With zero ability to contact Payment Center personnel (MidAtlantic is by fare the worst with even District Office staff admitting they can't get in tough with them either) and only the intermittently contactable Baltimore Payment Center through the Rep Call number, it is frustrating beyond belief. Of course, this was as much a problem pre-covid as now.
Why is there not at least a Rep Call Number for each of the Payment Centers?
Why is there no access to payment information online to registered reps in the same way we can access the files generally?
And why is the Court Case payment Staff totally incommunicado?
If I know what is going on, ir anything is going on, then I can explain this to my client and we can deal. Calling a payment center repeatedly and leaving messages that never get returned is no way to show customer service, whether we are being ignored from home or from the office.

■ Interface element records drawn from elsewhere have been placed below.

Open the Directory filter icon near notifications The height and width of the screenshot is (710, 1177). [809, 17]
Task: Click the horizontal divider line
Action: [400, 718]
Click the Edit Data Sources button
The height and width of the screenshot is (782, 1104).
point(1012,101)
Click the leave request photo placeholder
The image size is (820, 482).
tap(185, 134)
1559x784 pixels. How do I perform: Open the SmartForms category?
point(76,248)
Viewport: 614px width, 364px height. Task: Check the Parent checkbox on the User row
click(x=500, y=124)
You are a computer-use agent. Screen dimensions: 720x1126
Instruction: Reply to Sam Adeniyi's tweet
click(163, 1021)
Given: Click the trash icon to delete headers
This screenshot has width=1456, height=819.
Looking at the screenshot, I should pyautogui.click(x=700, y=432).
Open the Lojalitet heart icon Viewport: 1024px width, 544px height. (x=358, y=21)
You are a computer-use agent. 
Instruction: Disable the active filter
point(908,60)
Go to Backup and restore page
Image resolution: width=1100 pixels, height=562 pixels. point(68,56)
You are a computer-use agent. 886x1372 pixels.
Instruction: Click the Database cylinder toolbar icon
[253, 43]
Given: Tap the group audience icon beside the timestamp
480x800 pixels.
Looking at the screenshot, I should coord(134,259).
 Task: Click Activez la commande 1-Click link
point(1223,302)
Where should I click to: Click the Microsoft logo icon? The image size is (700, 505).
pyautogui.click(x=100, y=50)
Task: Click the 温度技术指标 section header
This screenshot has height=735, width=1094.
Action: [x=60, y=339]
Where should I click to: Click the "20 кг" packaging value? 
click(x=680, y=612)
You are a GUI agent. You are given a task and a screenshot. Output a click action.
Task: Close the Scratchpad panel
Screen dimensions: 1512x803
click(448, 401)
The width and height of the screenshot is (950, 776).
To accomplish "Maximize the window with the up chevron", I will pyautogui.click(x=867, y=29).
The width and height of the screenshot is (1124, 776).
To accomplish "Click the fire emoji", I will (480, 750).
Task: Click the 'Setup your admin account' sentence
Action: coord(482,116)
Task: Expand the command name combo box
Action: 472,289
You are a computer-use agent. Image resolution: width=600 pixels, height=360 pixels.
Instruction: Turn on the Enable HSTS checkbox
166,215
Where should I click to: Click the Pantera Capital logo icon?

8:04 It seems to be a boomer power play by supervisors. Older executives are old school and can't accept telework no matter how effective it is.
Younger generations know that telework works well and many will only take jobs which offer this option, whether in private industry or government.
The telework debate is misleading. The bottom line is too many people at SSA are not as productive as they should be. ALJ's have way less hearings since the pandemic started and seem to be doing less work - why is that? Laziness? Yet, if someone brings up abolishing the ALJ program ALJ's respond with the very tiring ALJ independence is critical theme. And, field offices and payment centers are more backlogged now.
Is it solely due to the pandemic and the lack of OT? And what exactly are managers at field offices and hearing offices doing during telework? Are they actually supervising anyone? Very doubtful. If folks wish to have a debate about what ails SSA and the pros and cons of SSA, folks should be objective and honest about what is going on there.
@807 PM
Supervisors are supervising people. There are many goals that need to be met each month (RSI timeliness, percentage or phone calls answered, redets, etc etc etc). These don't just get met without supervision to direct resources towards specific goals. They also are opening hundreds of pieces of mail daily, scanning the mail, assigning it to the person that is to work it and returning any documents to the public. Plus, since offices are for the most part closed, some are helping answer the very high volume is phone calls, helping with public relations issues, doing Congressionals, etc. One may complain about the service that SSA is turning out during the pandemic but it's not because of a lack of effort of management.